Researchers at Boston Children's Hospital and Harvard, working with OpenAI, report in the peer-reviewed journal NEJM AI that the company's o3 model helped clarify 18 new diagnoses for children whose rare diseases had gone unsolved. Unlike most of this week's medical-AI announcements, this one arrives with real patients, real diagnoses, and peer review behind it.

The team ran o3 over several hundred genomes from patients who had spent years without an answer, using it as what the hospital calls a co-pilot geneticist: a system that pulls together genetic data, the patient's clinical phenotype, and the global medical literature to surface candidate explanations that a human geneticist then evaluates. Across that set, it produced new diagnoses for close to 5 percent of cases, 18 in the study, and the hospital says its broader co-pilot effort has now contributed to more than 40 diagnoses that were once thought impossible.

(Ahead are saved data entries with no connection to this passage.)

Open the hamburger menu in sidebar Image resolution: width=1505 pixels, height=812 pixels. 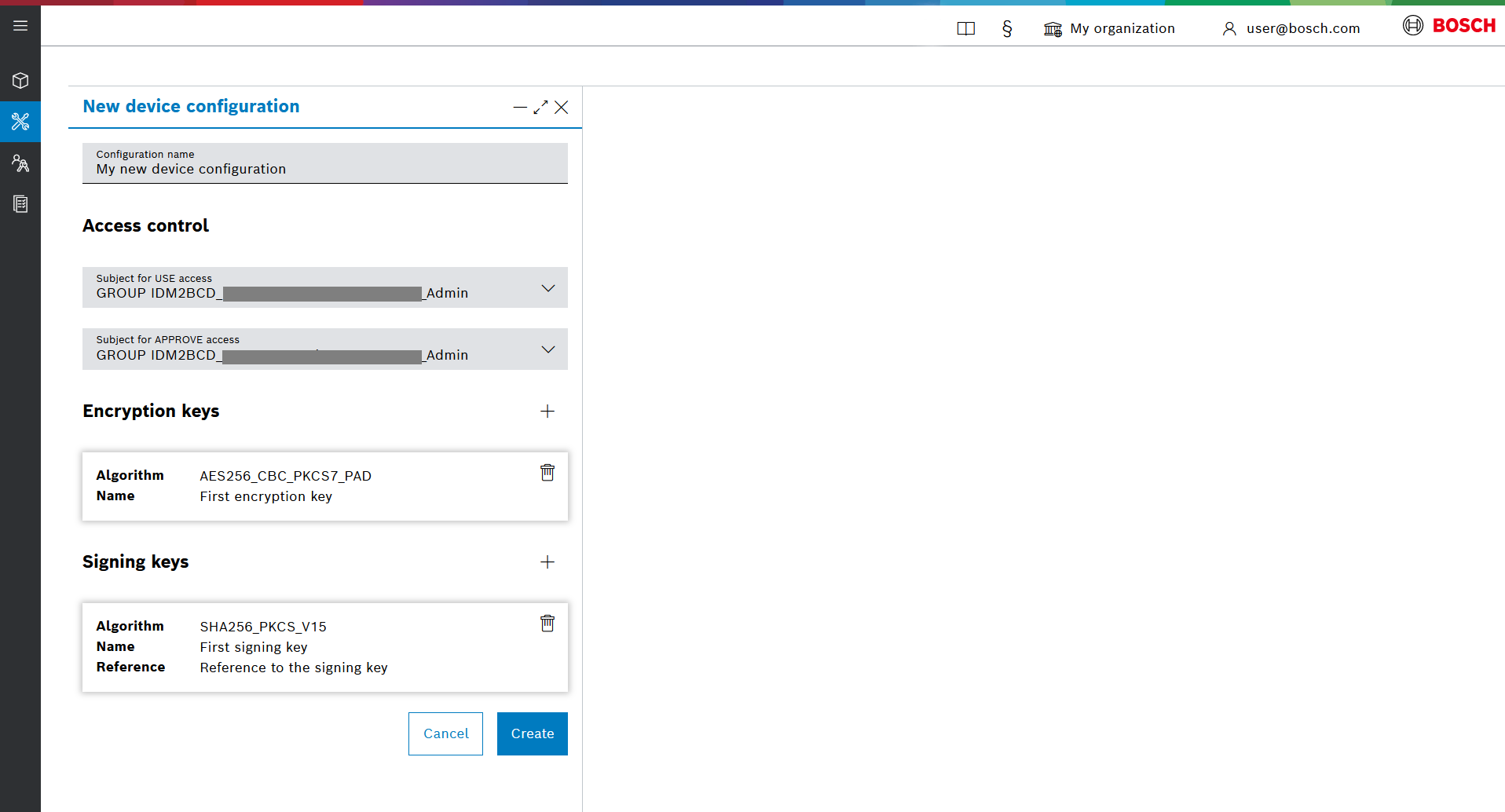[20, 26]
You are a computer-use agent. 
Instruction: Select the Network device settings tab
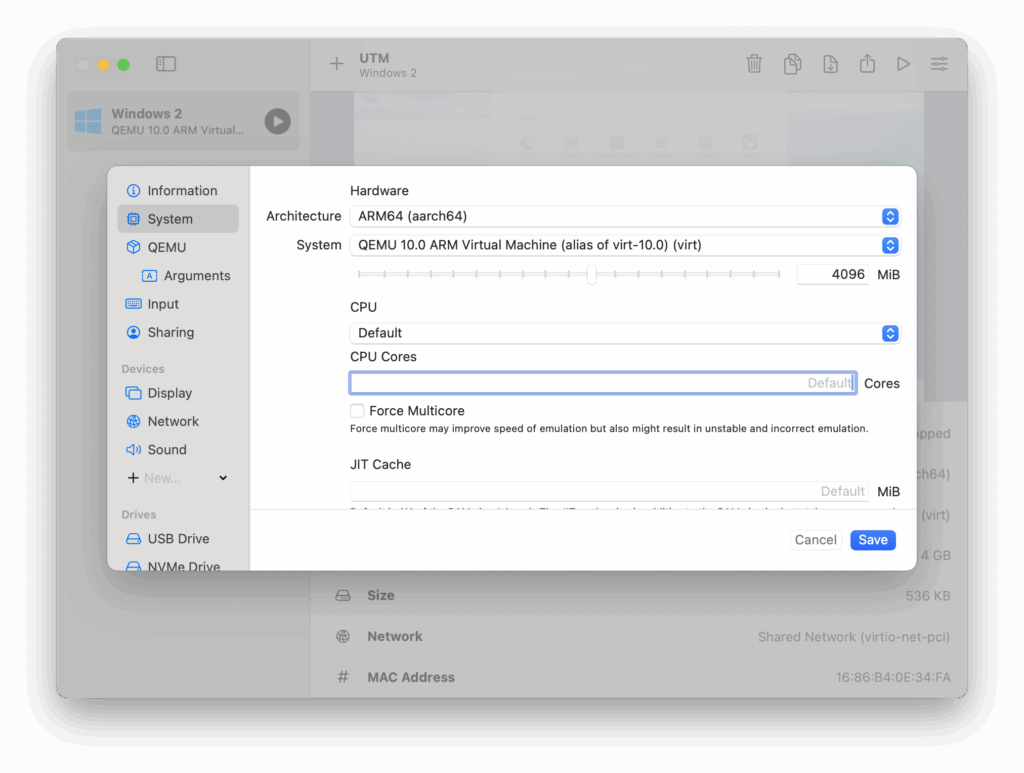pos(172,421)
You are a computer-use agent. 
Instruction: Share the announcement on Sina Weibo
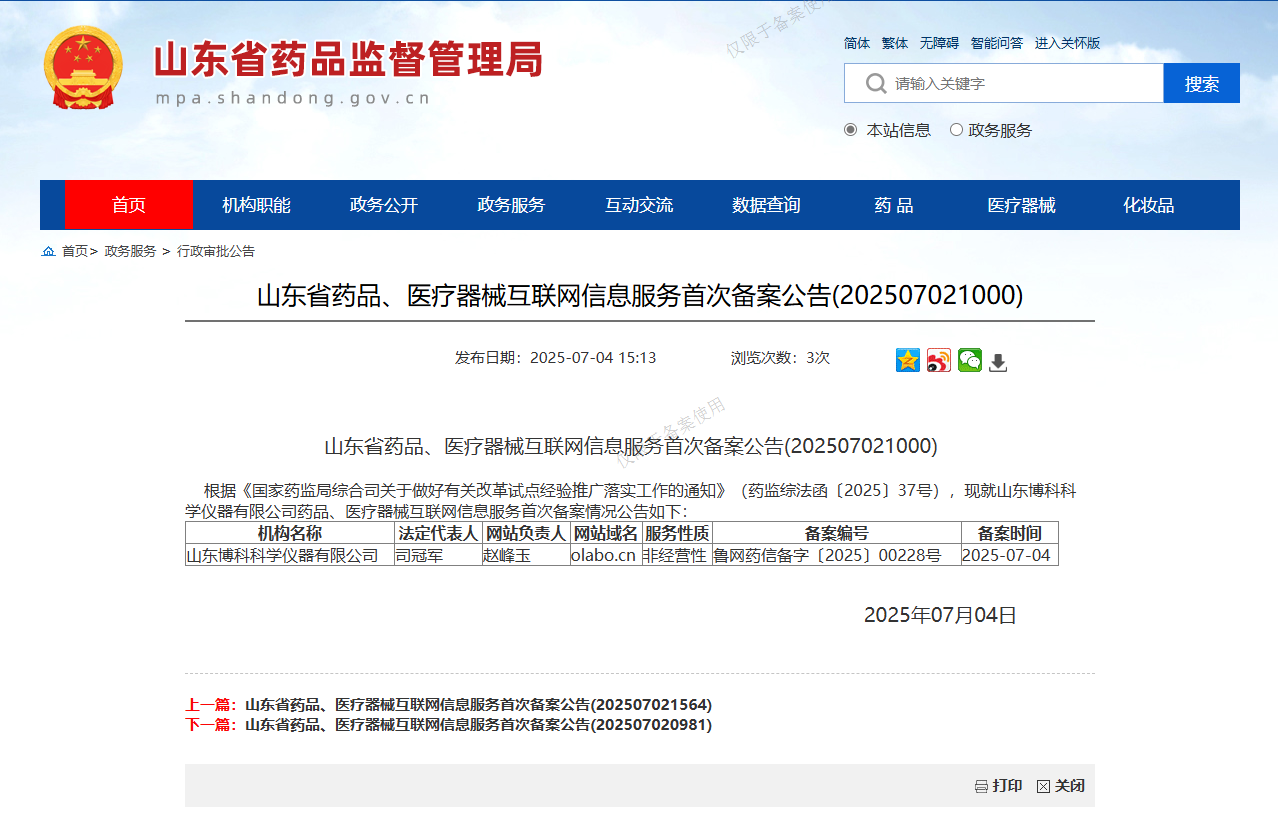tap(938, 360)
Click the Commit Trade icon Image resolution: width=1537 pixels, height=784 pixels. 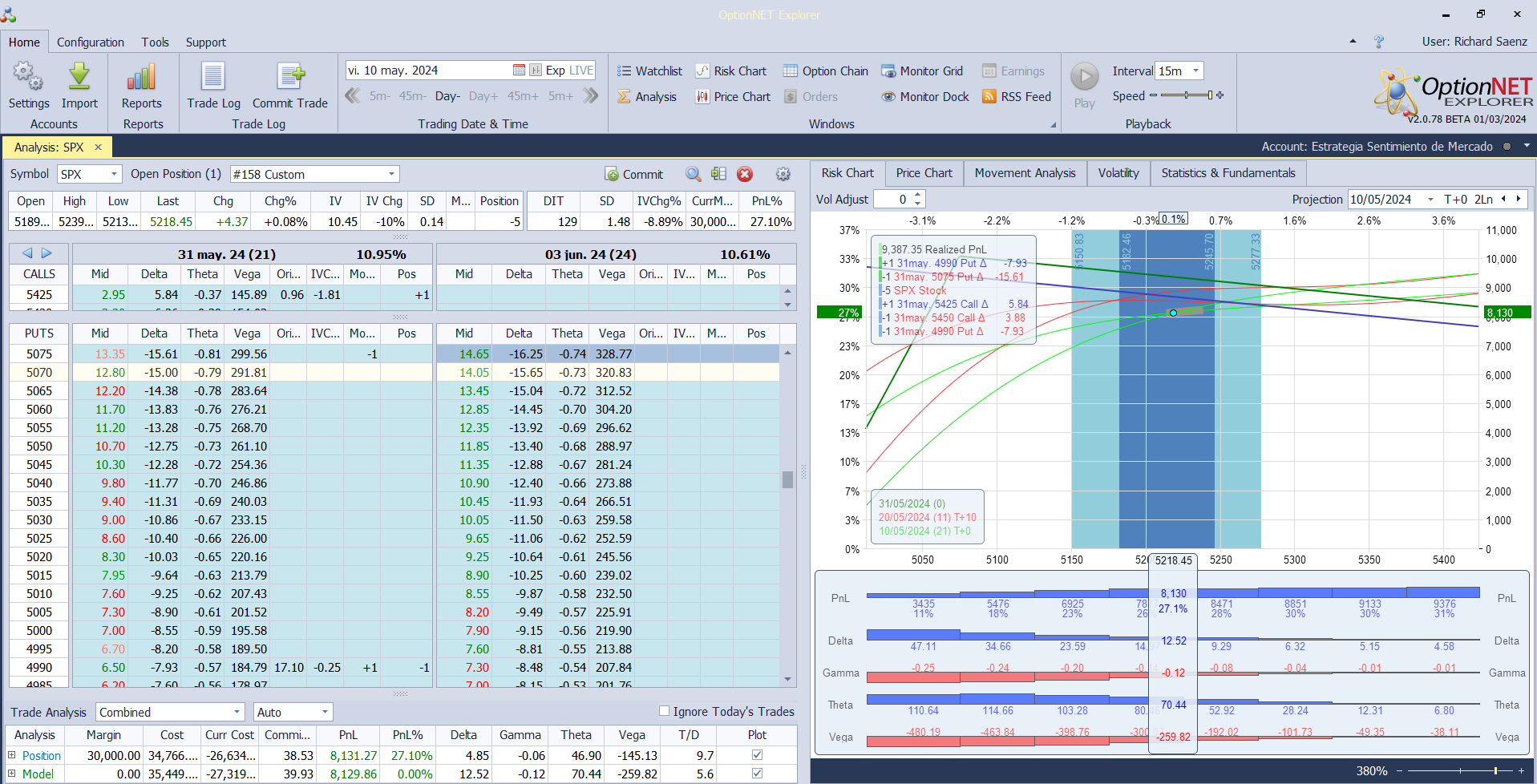(x=289, y=78)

For rare-disease families, that number is not abstract. A diagnostic odyssey can run for years, full of repeated tests, dead ends, and no name for what is wrong, and a single correct answer can change treatment, end the searching, and connect a family to others with the same condition. The promise here is not that AI replaces the geneticist, but that it can read more of the literature and cross-reference more of the genome than a person can in the time available, then hand a shortlist back to a clinician to confirm.

The caveats are the honest ones. A 5 percent rate means the great majority of hard cases still go unsolved, the model surfaces candidates rather than confirming them, and a human expert remains in the loop for every call. But it stands apart from the week's flashier claims: where an image company announced an unproven full-body scanner and a new benchmark showed the best models clearing only about a third of expert science tasks, this is a smaller, grounded result with peer review and actual children behind it. Real, modest, and checked is its own kind of headline.